Copy out every line of these records without any changes.

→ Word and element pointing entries
════════════════════
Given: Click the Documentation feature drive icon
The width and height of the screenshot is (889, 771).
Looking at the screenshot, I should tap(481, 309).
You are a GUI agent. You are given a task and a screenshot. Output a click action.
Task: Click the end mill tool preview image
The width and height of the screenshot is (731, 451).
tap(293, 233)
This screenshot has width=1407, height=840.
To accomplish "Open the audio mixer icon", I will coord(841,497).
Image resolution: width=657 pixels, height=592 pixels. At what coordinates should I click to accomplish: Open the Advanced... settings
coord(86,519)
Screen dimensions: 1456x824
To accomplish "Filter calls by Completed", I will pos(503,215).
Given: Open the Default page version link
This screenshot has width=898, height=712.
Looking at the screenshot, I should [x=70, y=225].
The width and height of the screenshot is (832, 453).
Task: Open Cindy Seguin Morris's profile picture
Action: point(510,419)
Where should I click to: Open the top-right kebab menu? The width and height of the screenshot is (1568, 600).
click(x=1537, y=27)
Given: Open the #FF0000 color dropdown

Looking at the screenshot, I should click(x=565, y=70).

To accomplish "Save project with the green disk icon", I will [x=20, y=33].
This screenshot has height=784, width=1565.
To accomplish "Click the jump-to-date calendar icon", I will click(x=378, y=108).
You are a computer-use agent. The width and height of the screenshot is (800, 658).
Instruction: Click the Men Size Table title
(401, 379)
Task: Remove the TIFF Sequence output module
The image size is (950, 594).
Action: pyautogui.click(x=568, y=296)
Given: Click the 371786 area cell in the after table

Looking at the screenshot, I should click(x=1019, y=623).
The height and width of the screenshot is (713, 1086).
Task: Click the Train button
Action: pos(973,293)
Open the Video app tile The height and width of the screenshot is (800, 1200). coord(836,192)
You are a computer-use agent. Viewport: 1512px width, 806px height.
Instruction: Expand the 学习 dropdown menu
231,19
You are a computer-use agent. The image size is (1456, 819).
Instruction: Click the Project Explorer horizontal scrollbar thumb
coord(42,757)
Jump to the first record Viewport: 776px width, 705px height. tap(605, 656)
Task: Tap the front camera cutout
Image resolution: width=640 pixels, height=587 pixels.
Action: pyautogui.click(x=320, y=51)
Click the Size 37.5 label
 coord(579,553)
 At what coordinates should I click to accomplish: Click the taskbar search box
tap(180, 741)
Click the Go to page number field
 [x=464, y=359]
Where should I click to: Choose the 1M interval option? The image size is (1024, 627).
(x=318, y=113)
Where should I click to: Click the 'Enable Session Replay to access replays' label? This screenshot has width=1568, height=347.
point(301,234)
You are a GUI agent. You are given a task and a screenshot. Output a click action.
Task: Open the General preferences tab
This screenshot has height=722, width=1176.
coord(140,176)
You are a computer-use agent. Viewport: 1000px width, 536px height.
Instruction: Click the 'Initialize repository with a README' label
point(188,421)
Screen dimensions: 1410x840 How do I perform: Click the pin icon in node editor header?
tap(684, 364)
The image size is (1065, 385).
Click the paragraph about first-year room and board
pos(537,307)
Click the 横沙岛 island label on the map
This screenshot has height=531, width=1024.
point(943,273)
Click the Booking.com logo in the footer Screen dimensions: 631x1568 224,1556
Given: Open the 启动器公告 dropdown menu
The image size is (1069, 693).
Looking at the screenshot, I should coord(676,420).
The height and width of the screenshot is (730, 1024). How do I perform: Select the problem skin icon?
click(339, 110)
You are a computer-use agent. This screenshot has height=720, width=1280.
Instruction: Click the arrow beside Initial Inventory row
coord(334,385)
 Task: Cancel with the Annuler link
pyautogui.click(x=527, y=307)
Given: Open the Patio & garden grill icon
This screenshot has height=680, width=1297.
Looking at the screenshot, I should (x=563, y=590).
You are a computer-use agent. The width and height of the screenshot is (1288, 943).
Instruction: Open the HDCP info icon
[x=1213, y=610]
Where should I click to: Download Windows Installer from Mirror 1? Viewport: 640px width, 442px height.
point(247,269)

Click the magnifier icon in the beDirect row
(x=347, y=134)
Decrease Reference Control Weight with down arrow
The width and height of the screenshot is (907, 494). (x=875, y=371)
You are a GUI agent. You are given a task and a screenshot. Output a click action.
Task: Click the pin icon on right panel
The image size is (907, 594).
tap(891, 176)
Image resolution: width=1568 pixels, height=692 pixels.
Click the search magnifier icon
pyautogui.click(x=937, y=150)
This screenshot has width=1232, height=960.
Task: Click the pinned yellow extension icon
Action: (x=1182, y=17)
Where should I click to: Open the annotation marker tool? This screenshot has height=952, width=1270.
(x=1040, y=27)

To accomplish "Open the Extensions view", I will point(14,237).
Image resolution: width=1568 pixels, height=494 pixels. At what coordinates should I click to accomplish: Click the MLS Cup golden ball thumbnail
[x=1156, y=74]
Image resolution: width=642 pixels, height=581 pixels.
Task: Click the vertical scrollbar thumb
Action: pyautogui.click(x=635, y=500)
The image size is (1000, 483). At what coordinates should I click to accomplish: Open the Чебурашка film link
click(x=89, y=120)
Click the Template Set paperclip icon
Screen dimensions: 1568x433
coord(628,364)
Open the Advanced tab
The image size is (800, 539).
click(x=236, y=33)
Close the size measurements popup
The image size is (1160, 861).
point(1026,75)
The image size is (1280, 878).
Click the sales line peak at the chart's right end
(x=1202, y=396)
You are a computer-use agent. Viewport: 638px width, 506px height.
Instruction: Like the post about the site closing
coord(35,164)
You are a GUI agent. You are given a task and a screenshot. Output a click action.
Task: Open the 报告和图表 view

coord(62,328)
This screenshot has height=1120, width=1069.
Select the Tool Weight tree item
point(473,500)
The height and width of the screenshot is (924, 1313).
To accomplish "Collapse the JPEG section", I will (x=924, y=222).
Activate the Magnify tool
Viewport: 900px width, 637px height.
════════════════════
→ The reply
Given: Click the Documentation feature drive icon
The width and height of the screenshot is (889, 771).
Looking at the screenshot, I should tap(481, 309).
You are a GUI agent. You are given a task and a screenshot. Output a click action.
Task: Click the end mill tool preview image
The width and height of the screenshot is (731, 451).
tap(293, 233)
This screenshot has width=1407, height=840.
To accomplish "Open the audio mixer icon", I will coord(841,497).
Image resolution: width=657 pixels, height=592 pixels. At what coordinates should I click to accomplish: Open the Advanced... settings
coord(86,519)
Screen dimensions: 1456x824
To accomplish "Filter calls by Completed", I will pos(503,215).
Given: Open the Default page version link
This screenshot has width=898, height=712.
Looking at the screenshot, I should [x=70, y=225].
The width and height of the screenshot is (832, 453).
Task: Open Cindy Seguin Morris's profile picture
Action: point(510,419)
Where should I click to: Open the top-right kebab menu? The width and height of the screenshot is (1568, 600).
click(x=1537, y=27)
Given: Open the #FF0000 color dropdown

Looking at the screenshot, I should click(x=565, y=70).

To accomplish "Save project with the green disk icon", I will [x=20, y=33].
This screenshot has height=784, width=1565.
To accomplish "Click the jump-to-date calendar icon", I will click(x=378, y=108).
You are a computer-use agent. The width and height of the screenshot is (800, 658).
Instruction: Click the Men Size Table title
(401, 379)
Task: Remove the TIFF Sequence output module
The image size is (950, 594).
Action: pyautogui.click(x=568, y=296)
Given: Click the 371786 area cell in the after table

Looking at the screenshot, I should click(x=1019, y=623).
The height and width of the screenshot is (713, 1086).
Task: Click the Train button
Action: pos(973,293)
Open the Video app tile The height and width of the screenshot is (800, 1200). coord(836,192)
You are a computer-use agent. Viewport: 1512px width, 806px height.
Instruction: Expand the 学习 dropdown menu
231,19
You are a computer-use agent. The image size is (1456, 819).
Instruction: Click the Project Explorer horizontal scrollbar thumb
coord(42,757)
Jump to the first record Viewport: 776px width, 705px height. tap(605, 656)
Task: Tap the front camera cutout
Image resolution: width=640 pixels, height=587 pixels.
Action: pyautogui.click(x=320, y=51)
Click the Size 37.5 label
 coord(579,553)
 At what coordinates should I click to accomplish: Click the taskbar search box
tap(180, 741)
Click the Go to page number field
 [x=464, y=359]
Where should I click to: Choose the 1M interval option? The image size is (1024, 627).
(x=318, y=113)
Where should I click to: Click the 'Enable Session Replay to access replays' label? This screenshot has width=1568, height=347.
point(301,234)
You are a GUI agent. You are given a task and a screenshot. Output a click action.
Task: Open the General preferences tab
This screenshot has height=722, width=1176.
coord(140,176)
You are a computer-use agent. Viewport: 1000px width, 536px height.
Instruction: Click the 'Initialize repository with a README' label
point(188,421)
Screen dimensions: 1410x840 How do I perform: Click the pin icon in node editor header?
tap(684, 364)
The image size is (1065, 385).
Click the paragraph about first-year room and board
pos(537,307)
Click the 横沙岛 island label on the map
This screenshot has height=531, width=1024.
point(943,273)
Click the Booking.com logo in the footer Screen dimensions: 631x1568 224,1556
Given: Open the 启动器公告 dropdown menu
The image size is (1069, 693).
Looking at the screenshot, I should coord(676,420).
The height and width of the screenshot is (730, 1024). How do I perform: Select the problem skin icon?
click(339, 110)
You are a computer-use agent. This screenshot has height=720, width=1280.
Instruction: Click the arrow beside Initial Inventory row
coord(334,385)
 Task: Cancel with the Annuler link
pyautogui.click(x=527, y=307)
Given: Open the Patio & garden grill icon
This screenshot has height=680, width=1297.
Looking at the screenshot, I should (x=563, y=590).
You are a computer-use agent. The width and height of the screenshot is (1288, 943).
Instruction: Open the HDCP info icon
[x=1213, y=610]
Where should I click to: Download Windows Installer from Mirror 1? Viewport: 640px width, 442px height.
point(247,269)

Click the magnifier icon in the beDirect row
(x=347, y=134)
Decrease Reference Control Weight with down arrow
The width and height of the screenshot is (907, 494). (x=875, y=371)
You are a GUI agent. You are given a task and a screenshot. Output a click action.
Task: Click the pin icon on right panel
The image size is (907, 594).
tap(891, 176)
Image resolution: width=1568 pixels, height=692 pixels.
Click the search magnifier icon
pyautogui.click(x=937, y=150)
This screenshot has width=1232, height=960.
Task: Click the pinned yellow extension icon
Action: (x=1182, y=17)
Where should I click to: Open the annotation marker tool? This screenshot has height=952, width=1270.
(x=1040, y=27)

To accomplish "Open the Extensions view", I will point(14,237).
Image resolution: width=1568 pixels, height=494 pixels. At what coordinates should I click to accomplish: Click the MLS Cup golden ball thumbnail
[x=1156, y=74]
Image resolution: width=642 pixels, height=581 pixels.
Task: Click the vertical scrollbar thumb
Action: pyautogui.click(x=635, y=500)
The image size is (1000, 483). At what coordinates should I click to accomplish: Open the Чебурашка film link
click(x=89, y=120)
Click the Template Set paperclip icon
Screen dimensions: 1568x433
coord(628,364)
Open the Advanced tab
The image size is (800, 539).
click(x=236, y=33)
Close the size measurements popup
The image size is (1160, 861).
point(1026,75)
The image size is (1280, 878).
Click the sales line peak at the chart's right end
(x=1202, y=396)
You are a computer-use agent. Viewport: 638px width, 506px height.
Instruction: Like the post about the site closing
coord(35,164)
You are a GUI agent. You are given a task and a screenshot. Output a click action.
Task: Open the 报告和图表 view

coord(62,328)
This screenshot has height=1120, width=1069.
Select the Tool Weight tree item
point(473,500)
The height and width of the screenshot is (924, 1313).
To accomplish "Collapse the JPEG section", I will (x=924, y=222).
Activate the Magnify tool
Viewport: 900px width, 637px height.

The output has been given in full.